XXI CAGLIOSTRO

Le comte de Saint-Germain rentra dans l’Hôtel de Ville, et, aux rumeurs qui, dans ce monde de courtisans, se transmettaient avec une rapidité et une discrétion inouïes, il comprit qu’un événement grave venait de se passer.


Un événement de cour! Une révolution dans la vie du roi!…


Chose plus considérable, alors, qu’une déclaration de guerre!


Que se passait-il?… Des ministres effarés passaient comme des ombres et se réunissaient dans une embrasure de fenêtre pour tenir conseil!


Des maréchaux, des dignitaires du Parlement, le lieutenant de police, tous ces hommes, un peu pâles, échangeaient des mots rapides, à voix basse, ou des clignements d’yeux significatifs…


Les dames, les lèvres pincées, discutaient entre elles avec une étrange animation…


Et malgré ces inquiétudes, cette attente générale, la fête semblait battre son plein. On souriait, on échangeait de galants propos, on dansait, on tourbillonnait lentement de salon en salon… Il fallait tout l’œil exercé de Saint-Germain pour deviner la véritable révolution qui bouleversait ce monde.


Dans le grand salon, cependant, il régnait une sorte de silence solennel.


Tous les yeux étaient fixés vers la portière de velours du petit salon retiré.


– Premier acte! murmura Saint-Germain. Le roi de France offre sa couronne à la petite d’Étioles!… Allons! Elle repousse le bonheur et opte pour la souveraineté!… Pauvre enfant! Elle se prépare de cruelles déceptions!


À ce moment, les tentures se soulevèrent.


Le roi les maintint lui-même, tandis que Jeanne passait.


Puis, aussitôt, Louis XV offrit sa main à Mme d’Étioles et s’avança parmi les groupes soudain empressés, dans une grande rumeur sourde…
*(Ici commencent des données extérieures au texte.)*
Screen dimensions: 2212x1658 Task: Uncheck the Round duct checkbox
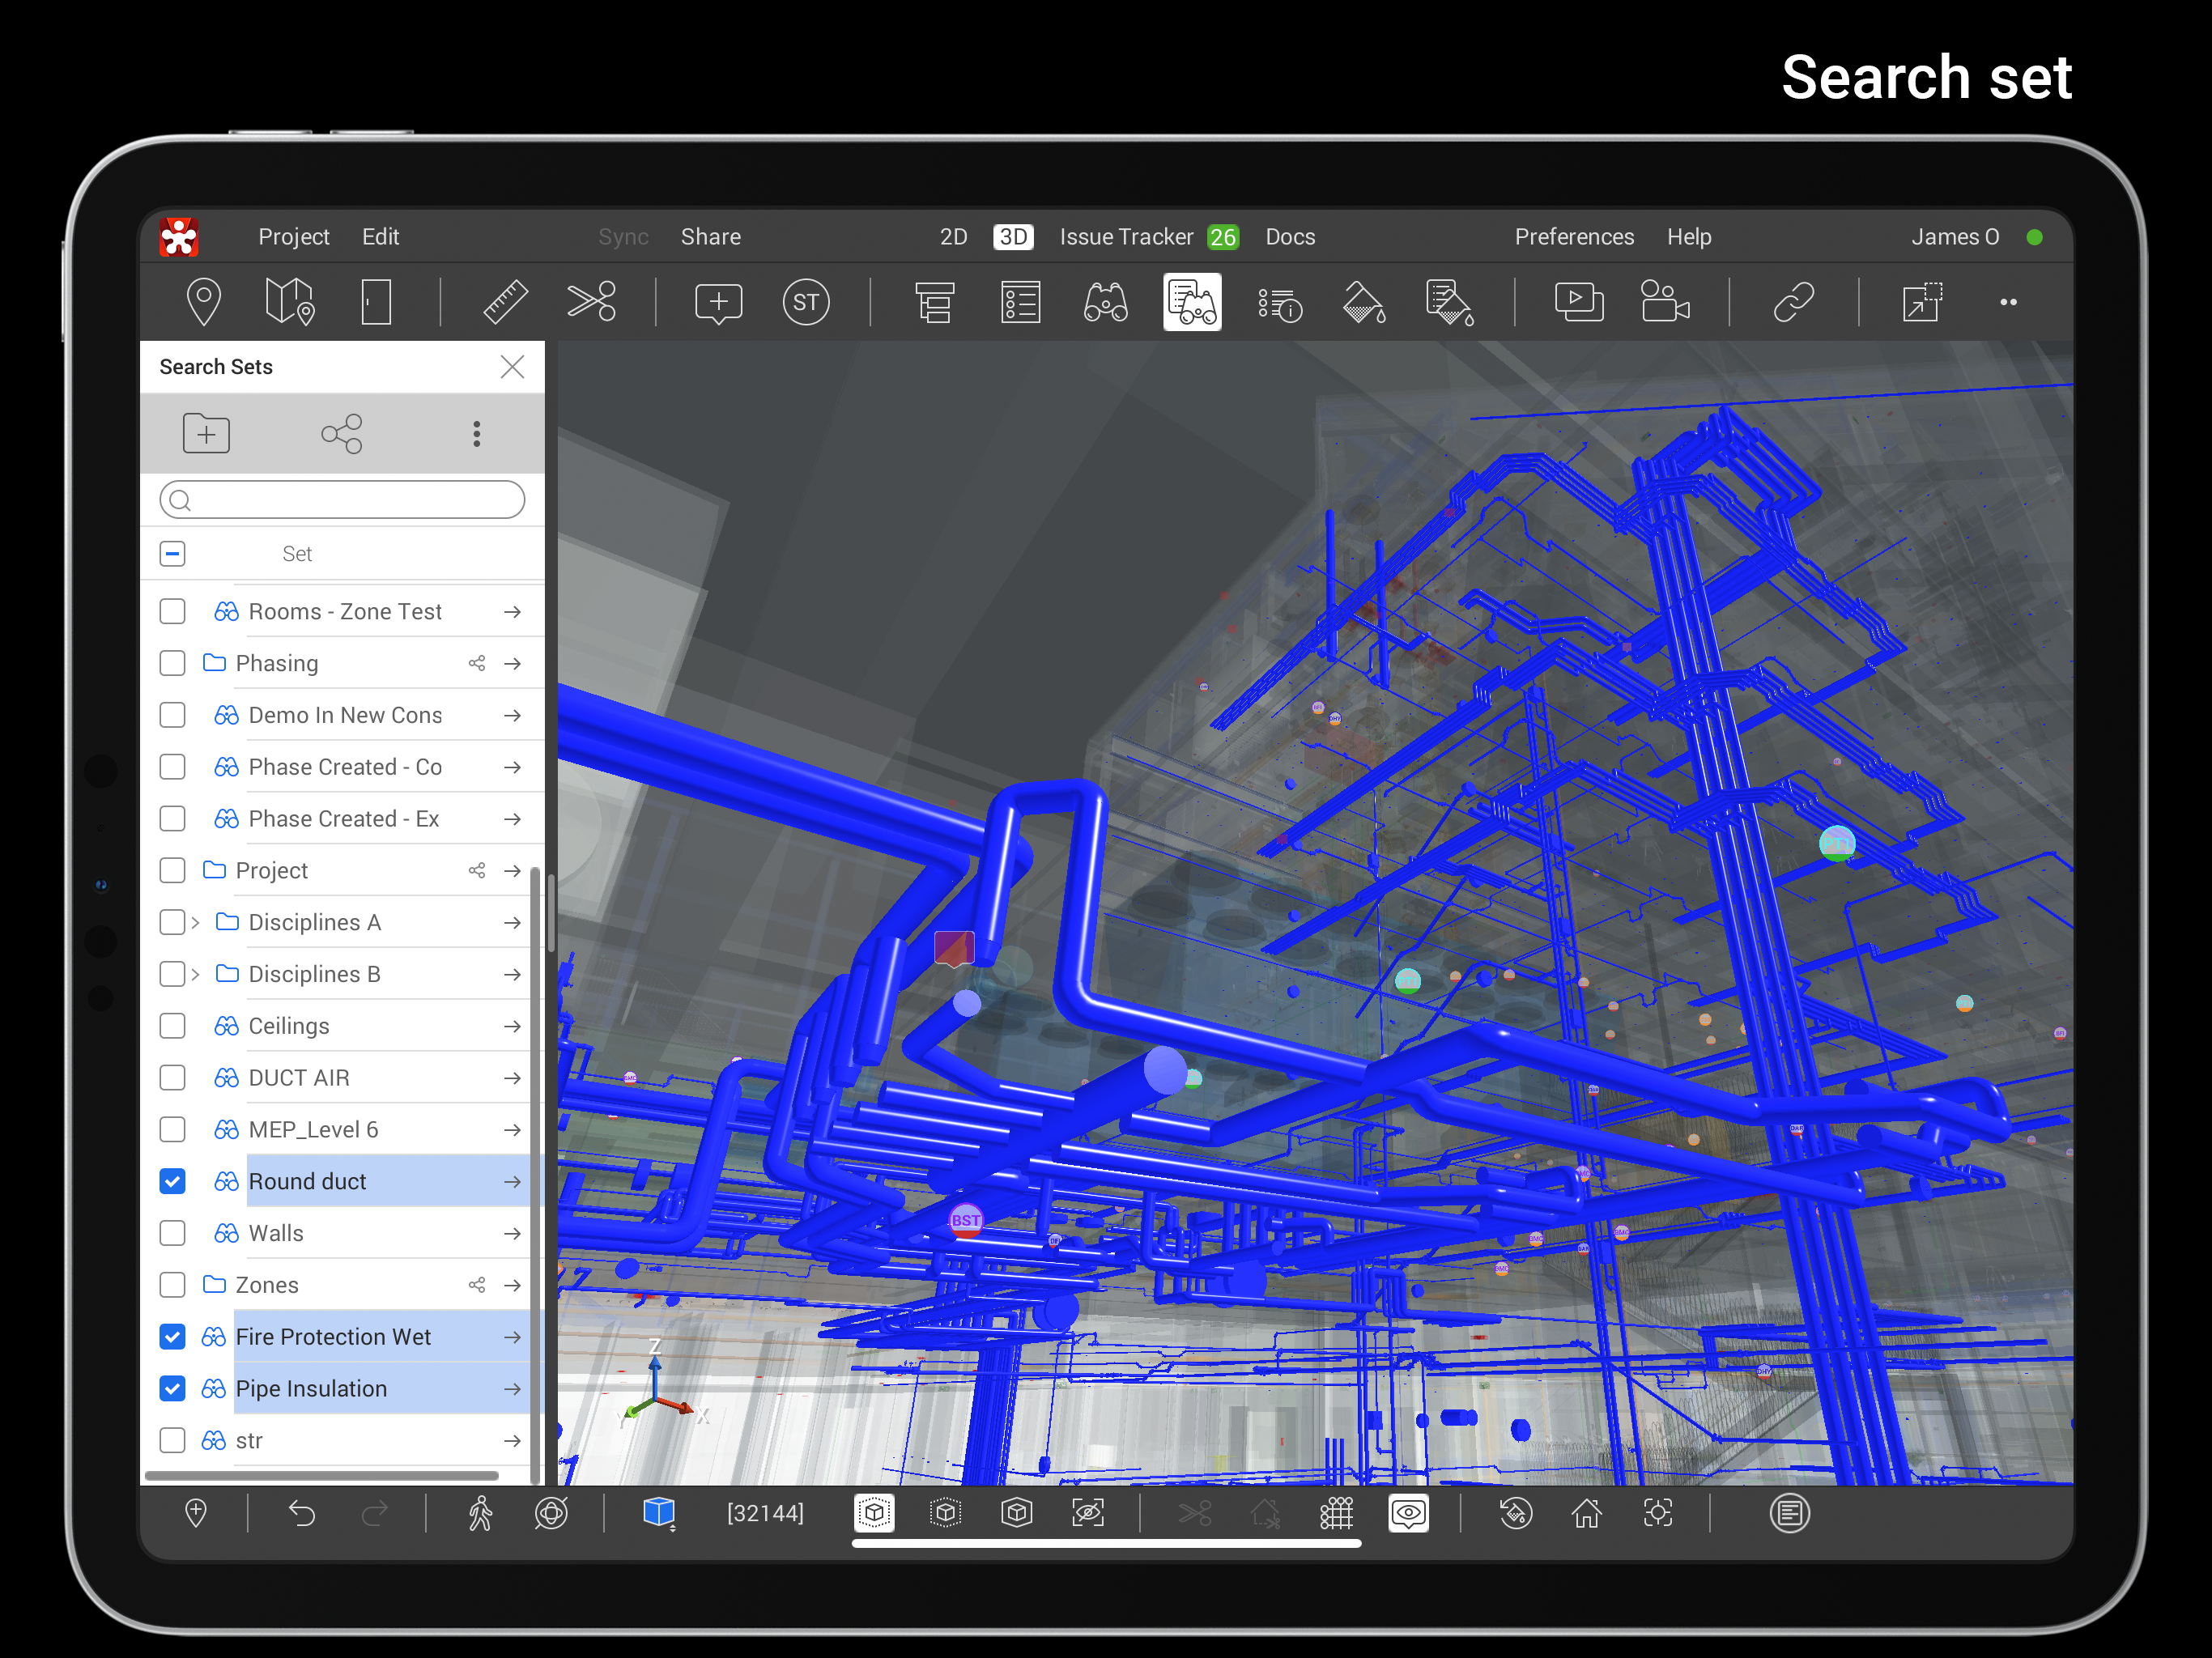coord(172,1181)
Il souriait. Jeanne était pâle.


Voyait-elle les mille regards de femmes que l’envie aiguisait?


Voyait-elle ces visages d’hommes qui déjà mendiaient un de ses sourires?


Elle était consciente à peine de ce qu’elle faisait, du lieu où elle se trouvait, et de ce qui lui arrivait!… Et ce qui lui arrivait, c’était une prodigieuse aventure. Elle devenait d’un coup plus reine que la pauvre reine Marie…


Le roi, cependant, après lui avoir fait traverser tout le salon, l’avait conduite jusqu’à un fauteuil; puis, regardant autour de lui, il avisa une petite femme au somptueux costume, au regard vif et spirituel.


C’était la maréchale de Mirepoix.


– Maréchale, dit-il en souriant, mes devoirs m’obligent à prendre part à la magnifique fête que MM. les échevins ont bien voulu nous donner. Je vous confie Mme d’Étioles…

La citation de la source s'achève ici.